Stated exercise:
Reproduce the data beginning at the line that contains "Image resolution: width=534, height=2278." and ending after the line that contains "Last modified (813, 815)", substituting "Donate Now" for "Support Us" and leaving everything else unchanged.

Given data:

— begin —

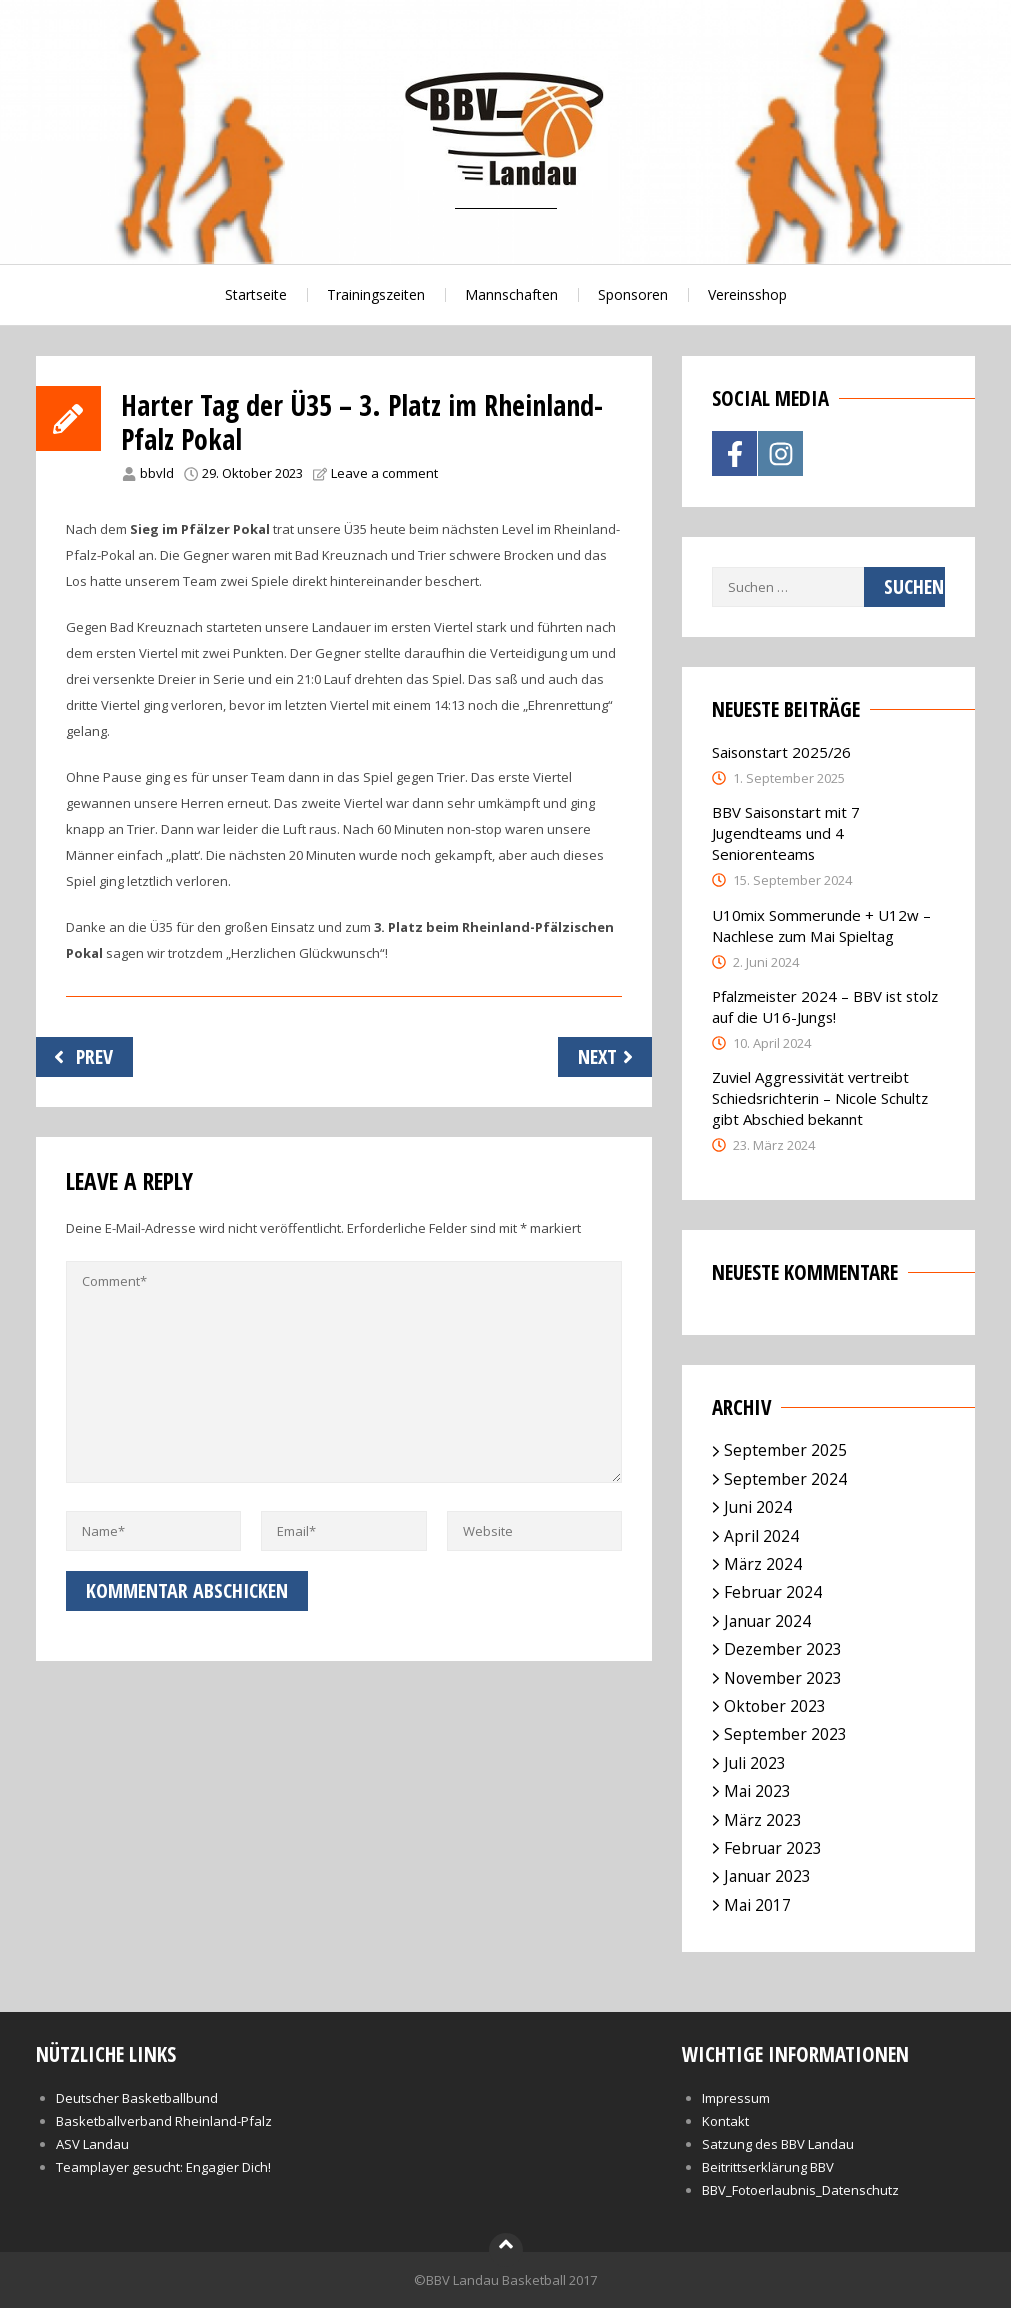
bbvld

— end —
— begin —

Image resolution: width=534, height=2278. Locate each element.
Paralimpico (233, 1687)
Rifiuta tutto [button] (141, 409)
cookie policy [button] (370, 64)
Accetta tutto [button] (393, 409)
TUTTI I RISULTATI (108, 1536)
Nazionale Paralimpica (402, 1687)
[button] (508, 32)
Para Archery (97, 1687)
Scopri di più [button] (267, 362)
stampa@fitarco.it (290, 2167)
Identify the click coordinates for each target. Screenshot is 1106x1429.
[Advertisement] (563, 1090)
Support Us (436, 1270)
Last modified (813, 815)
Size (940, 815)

— end —

Response to this exercise:
Image resolution: width=534, height=2278. Locate each element.
Paralimpico (233, 1687)
Rifiuta tutto [button] (141, 409)
cookie policy [button] (370, 64)
Accetta tutto [button] (393, 409)
TUTTI I RISULTATI (108, 1536)
Nazionale Paralimpica (402, 1687)
[button] (508, 32)
Para Archery (97, 1687)
Scopri di più [button] (267, 362)
stampa@fitarco.it (290, 2167)
Identify the click coordinates for each target. Screenshot is 1106x1429.
[Advertisement] (563, 1090)
Donate Now (436, 1270)
Last modified (813, 815)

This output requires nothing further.